EXERCISE PROMPT:
Print the entries below in their entirety, exactly as they are written.

┄┄┄┄┄┄┄┄┄┄

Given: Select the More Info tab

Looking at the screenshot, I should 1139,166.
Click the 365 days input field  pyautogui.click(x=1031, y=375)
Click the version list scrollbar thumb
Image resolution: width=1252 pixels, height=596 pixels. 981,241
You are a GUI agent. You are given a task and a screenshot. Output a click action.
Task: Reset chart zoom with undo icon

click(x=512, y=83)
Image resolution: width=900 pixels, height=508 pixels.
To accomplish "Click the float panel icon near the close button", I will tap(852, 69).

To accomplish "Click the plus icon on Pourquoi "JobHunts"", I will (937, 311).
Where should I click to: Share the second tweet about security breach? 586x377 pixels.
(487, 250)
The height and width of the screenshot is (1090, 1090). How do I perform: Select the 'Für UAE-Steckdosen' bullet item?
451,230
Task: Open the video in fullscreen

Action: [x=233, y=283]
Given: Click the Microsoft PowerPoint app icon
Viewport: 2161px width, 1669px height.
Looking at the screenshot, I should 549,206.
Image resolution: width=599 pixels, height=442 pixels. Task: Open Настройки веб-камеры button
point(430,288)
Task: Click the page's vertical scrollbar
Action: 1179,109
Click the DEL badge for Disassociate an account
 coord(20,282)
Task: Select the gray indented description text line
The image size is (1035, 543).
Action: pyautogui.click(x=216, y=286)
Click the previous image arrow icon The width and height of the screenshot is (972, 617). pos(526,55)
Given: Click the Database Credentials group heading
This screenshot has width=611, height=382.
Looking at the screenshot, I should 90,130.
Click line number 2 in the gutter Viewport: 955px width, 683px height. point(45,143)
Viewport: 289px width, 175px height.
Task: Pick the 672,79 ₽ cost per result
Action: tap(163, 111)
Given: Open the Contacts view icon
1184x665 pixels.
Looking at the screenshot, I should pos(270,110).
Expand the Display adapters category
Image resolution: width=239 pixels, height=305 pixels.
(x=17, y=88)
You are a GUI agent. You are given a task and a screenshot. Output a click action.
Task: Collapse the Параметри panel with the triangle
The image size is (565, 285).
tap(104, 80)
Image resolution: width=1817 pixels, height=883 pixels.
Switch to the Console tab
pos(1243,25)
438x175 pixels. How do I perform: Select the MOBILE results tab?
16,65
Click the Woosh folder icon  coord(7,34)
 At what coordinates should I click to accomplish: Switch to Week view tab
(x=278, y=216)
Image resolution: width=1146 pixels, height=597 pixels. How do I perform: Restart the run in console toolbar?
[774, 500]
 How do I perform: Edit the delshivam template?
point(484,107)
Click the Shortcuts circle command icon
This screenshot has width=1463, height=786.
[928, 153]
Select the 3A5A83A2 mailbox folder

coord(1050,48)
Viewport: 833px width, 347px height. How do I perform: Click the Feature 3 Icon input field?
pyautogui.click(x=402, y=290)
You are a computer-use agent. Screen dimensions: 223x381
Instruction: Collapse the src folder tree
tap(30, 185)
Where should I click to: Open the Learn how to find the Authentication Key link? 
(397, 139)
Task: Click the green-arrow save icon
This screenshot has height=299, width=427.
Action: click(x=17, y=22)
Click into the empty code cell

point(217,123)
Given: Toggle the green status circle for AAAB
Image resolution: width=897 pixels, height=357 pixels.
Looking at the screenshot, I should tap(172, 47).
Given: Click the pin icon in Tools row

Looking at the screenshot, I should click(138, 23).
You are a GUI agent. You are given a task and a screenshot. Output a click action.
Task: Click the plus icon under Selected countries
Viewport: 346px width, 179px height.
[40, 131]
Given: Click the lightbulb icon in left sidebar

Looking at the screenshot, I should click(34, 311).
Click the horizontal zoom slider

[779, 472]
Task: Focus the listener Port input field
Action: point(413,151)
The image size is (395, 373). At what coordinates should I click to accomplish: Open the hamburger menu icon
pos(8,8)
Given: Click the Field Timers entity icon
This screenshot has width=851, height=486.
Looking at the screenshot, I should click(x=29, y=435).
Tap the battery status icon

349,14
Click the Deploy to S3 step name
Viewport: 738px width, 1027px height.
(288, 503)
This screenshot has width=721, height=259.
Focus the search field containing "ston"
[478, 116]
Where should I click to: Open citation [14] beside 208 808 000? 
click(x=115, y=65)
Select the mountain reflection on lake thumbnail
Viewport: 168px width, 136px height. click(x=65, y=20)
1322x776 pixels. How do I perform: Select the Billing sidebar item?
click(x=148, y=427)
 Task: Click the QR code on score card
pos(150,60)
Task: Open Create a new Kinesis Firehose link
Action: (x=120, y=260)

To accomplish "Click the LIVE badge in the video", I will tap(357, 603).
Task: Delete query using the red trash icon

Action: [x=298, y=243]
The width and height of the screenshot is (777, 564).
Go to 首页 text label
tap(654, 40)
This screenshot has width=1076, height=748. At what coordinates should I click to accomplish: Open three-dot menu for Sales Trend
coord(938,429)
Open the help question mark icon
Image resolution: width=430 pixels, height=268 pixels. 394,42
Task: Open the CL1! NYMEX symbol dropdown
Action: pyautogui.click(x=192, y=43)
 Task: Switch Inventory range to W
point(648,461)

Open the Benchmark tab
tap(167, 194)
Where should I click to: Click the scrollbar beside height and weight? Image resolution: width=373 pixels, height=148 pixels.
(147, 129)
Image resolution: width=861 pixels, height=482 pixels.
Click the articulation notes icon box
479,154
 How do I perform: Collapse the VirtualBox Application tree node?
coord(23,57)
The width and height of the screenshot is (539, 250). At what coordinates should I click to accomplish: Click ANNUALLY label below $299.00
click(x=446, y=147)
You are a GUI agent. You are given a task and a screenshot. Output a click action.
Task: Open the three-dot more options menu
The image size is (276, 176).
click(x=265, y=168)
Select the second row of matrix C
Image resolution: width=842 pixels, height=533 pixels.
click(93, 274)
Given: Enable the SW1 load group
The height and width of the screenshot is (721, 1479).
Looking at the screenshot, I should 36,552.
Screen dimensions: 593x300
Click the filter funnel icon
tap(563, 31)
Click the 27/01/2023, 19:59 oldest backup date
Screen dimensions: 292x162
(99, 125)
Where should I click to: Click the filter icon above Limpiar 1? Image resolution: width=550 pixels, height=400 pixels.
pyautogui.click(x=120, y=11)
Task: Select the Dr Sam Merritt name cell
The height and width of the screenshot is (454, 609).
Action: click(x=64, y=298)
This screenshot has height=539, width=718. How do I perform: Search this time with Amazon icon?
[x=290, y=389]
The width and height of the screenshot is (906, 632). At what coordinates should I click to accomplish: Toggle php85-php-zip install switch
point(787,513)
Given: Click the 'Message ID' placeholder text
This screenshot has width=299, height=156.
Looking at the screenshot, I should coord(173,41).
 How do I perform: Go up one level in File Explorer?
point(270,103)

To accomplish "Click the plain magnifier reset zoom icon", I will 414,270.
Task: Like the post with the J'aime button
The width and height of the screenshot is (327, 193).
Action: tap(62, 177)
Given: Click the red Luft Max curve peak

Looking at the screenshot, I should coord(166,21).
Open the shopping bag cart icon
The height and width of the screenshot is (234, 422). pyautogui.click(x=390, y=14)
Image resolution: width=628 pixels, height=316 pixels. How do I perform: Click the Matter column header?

┄┄┄┄┄┄┄┄┄┄

SOLUTION TO THIS EXERCISE:
Given: Select the More Info tab

Looking at the screenshot, I should 1139,166.
Click the 365 days input field  pyautogui.click(x=1031, y=375)
Click the version list scrollbar thumb
Image resolution: width=1252 pixels, height=596 pixels. 981,241
You are a GUI agent. You are given a task and a screenshot. Output a click action.
Task: Reset chart zoom with undo icon

click(x=512, y=83)
Image resolution: width=900 pixels, height=508 pixels.
To accomplish "Click the float panel icon near the close button", I will tap(852, 69).

To accomplish "Click the plus icon on Pourquoi "JobHunts"", I will (937, 311).
Where should I click to: Share the second tweet about security breach? 586x377 pixels.
(487, 250)
The height and width of the screenshot is (1090, 1090). How do I perform: Select the 'Für UAE-Steckdosen' bullet item?
451,230
Task: Open the video in fullscreen

Action: [x=233, y=283]
Given: Click the Microsoft PowerPoint app icon
Viewport: 2161px width, 1669px height.
Looking at the screenshot, I should 549,206.
Image resolution: width=599 pixels, height=442 pixels. Task: Open Настройки веб-камеры button
point(430,288)
Task: Click the page's vertical scrollbar
Action: 1179,109
Click the DEL badge for Disassociate an account
 coord(20,282)
Task: Select the gray indented description text line
The image size is (1035, 543).
Action: pyautogui.click(x=216, y=286)
Click the previous image arrow icon The width and height of the screenshot is (972, 617). pos(526,55)
Given: Click the Database Credentials group heading
This screenshot has width=611, height=382.
Looking at the screenshot, I should 90,130.
Click line number 2 in the gutter Viewport: 955px width, 683px height. point(45,143)
Viewport: 289px width, 175px height.
Task: Pick the 672,79 ₽ cost per result
Action: tap(163, 111)
Given: Open the Contacts view icon
1184x665 pixels.
Looking at the screenshot, I should pos(270,110).
Expand the Display adapters category
Image resolution: width=239 pixels, height=305 pixels.
(x=17, y=88)
You are a GUI agent. You are given a task and a screenshot. Output a click action.
Task: Collapse the Параметри panel with the triangle
The image size is (565, 285).
tap(104, 80)
Image resolution: width=1817 pixels, height=883 pixels.
Switch to the Console tab
pos(1243,25)
438x175 pixels. How do I perform: Select the MOBILE results tab?
16,65
Click the Woosh folder icon  coord(7,34)
 At what coordinates should I click to accomplish: Switch to Week view tab
(x=278, y=216)
Image resolution: width=1146 pixels, height=597 pixels. How do I perform: Restart the run in console toolbar?
[774, 500]
 How do I perform: Edit the delshivam template?
point(484,107)
Click the Shortcuts circle command icon
This screenshot has width=1463, height=786.
[928, 153]
Select the 3A5A83A2 mailbox folder

coord(1050,48)
Viewport: 833px width, 347px height. How do I perform: Click the Feature 3 Icon input field?
pyautogui.click(x=402, y=290)
You are a computer-use agent. Screen dimensions: 223x381
Instruction: Collapse the src folder tree
tap(30, 185)
Where should I click to: Open the Learn how to find the Authentication Key link? 
(397, 139)
Task: Click the green-arrow save icon
This screenshot has height=299, width=427.
Action: click(x=17, y=22)
Click into the empty code cell

point(217,123)
Given: Toggle the green status circle for AAAB
Image resolution: width=897 pixels, height=357 pixels.
Looking at the screenshot, I should tap(172, 47).
Given: Click the pin icon in Tools row

Looking at the screenshot, I should click(138, 23).
You are a GUI agent. You are given a task and a screenshot. Output a click action.
Task: Click the plus icon under Selected countries
Viewport: 346px width, 179px height.
[40, 131]
Given: Click the lightbulb icon in left sidebar

Looking at the screenshot, I should click(34, 311).
Click the horizontal zoom slider

[779, 472]
Task: Focus the listener Port input field
Action: point(413,151)
The image size is (395, 373). At what coordinates should I click to accomplish: Open the hamburger menu icon
pos(8,8)
Given: Click the Field Timers entity icon
This screenshot has width=851, height=486.
Looking at the screenshot, I should click(x=29, y=435).
Tap the battery status icon

349,14
Click the Deploy to S3 step name
Viewport: 738px width, 1027px height.
(288, 503)
This screenshot has width=721, height=259.
Focus the search field containing "ston"
[478, 116]
Where should I click to: Open citation [14] beside 208 808 000? 
click(x=115, y=65)
Select the mountain reflection on lake thumbnail
Viewport: 168px width, 136px height. click(x=65, y=20)
1322x776 pixels. How do I perform: Select the Billing sidebar item?
click(x=148, y=427)
 Task: Click the QR code on score card
pos(150,60)
Task: Open Create a new Kinesis Firehose link
Action: (x=120, y=260)

To accomplish "Click the LIVE badge in the video", I will tap(357, 603).
Task: Delete query using the red trash icon

Action: [x=298, y=243]
The width and height of the screenshot is (777, 564).
Go to 首页 text label
tap(654, 40)
This screenshot has width=1076, height=748. At what coordinates should I click to accomplish: Open three-dot menu for Sales Trend
coord(938,429)
Open the help question mark icon
Image resolution: width=430 pixels, height=268 pixels. 394,42
Task: Open the CL1! NYMEX symbol dropdown
Action: pyautogui.click(x=192, y=43)
 Task: Switch Inventory range to W
point(648,461)

Open the Benchmark tab
tap(167, 194)
Where should I click to: Click the scrollbar beside height and weight? Image resolution: width=373 pixels, height=148 pixels.
(147, 129)
Image resolution: width=861 pixels, height=482 pixels.
Click the articulation notes icon box
479,154
 How do I perform: Collapse the VirtualBox Application tree node?
coord(23,57)
The width and height of the screenshot is (539, 250). At what coordinates should I click to accomplish: Click ANNUALLY label below $299.00
click(x=446, y=147)
You are a GUI agent. You are given a task and a screenshot. Output a click action.
Task: Open the three-dot more options menu
The image size is (276, 176).
click(x=265, y=168)
Select the second row of matrix C
Image resolution: width=842 pixels, height=533 pixels.
click(93, 274)
Given: Enable the SW1 load group
The height and width of the screenshot is (721, 1479).
Looking at the screenshot, I should 36,552.
Screen dimensions: 593x300
Click the filter funnel icon
tap(563, 31)
Click the 27/01/2023, 19:59 oldest backup date
Screen dimensions: 292x162
(99, 125)
Where should I click to: Click the filter icon above Limpiar 1? Image resolution: width=550 pixels, height=400 pixels.
pyautogui.click(x=120, y=11)
Task: Select the Dr Sam Merritt name cell
The height and width of the screenshot is (454, 609).
Action: click(x=64, y=298)
This screenshot has height=539, width=718. How do I perform: Search this time with Amazon icon?
[x=290, y=389]
The width and height of the screenshot is (906, 632). At what coordinates should I click to accomplish: Toggle php85-php-zip install switch
point(787,513)
Given: Click the 'Message ID' placeholder text
This screenshot has width=299, height=156.
Looking at the screenshot, I should coord(173,41).
 How do I perform: Go up one level in File Explorer?
point(270,103)

To accomplish "Click the plain magnifier reset zoom icon", I will 414,270.
Task: Like the post with the J'aime button
The width and height of the screenshot is (327, 193).
Action: tap(62, 177)
Given: Click the red Luft Max curve peak

Looking at the screenshot, I should coord(166,21).
Open the shopping bag cart icon
The height and width of the screenshot is (234, 422). pyautogui.click(x=390, y=14)
Image resolution: width=628 pixels, height=316 pixels. How do I perform: Click the Matter column header?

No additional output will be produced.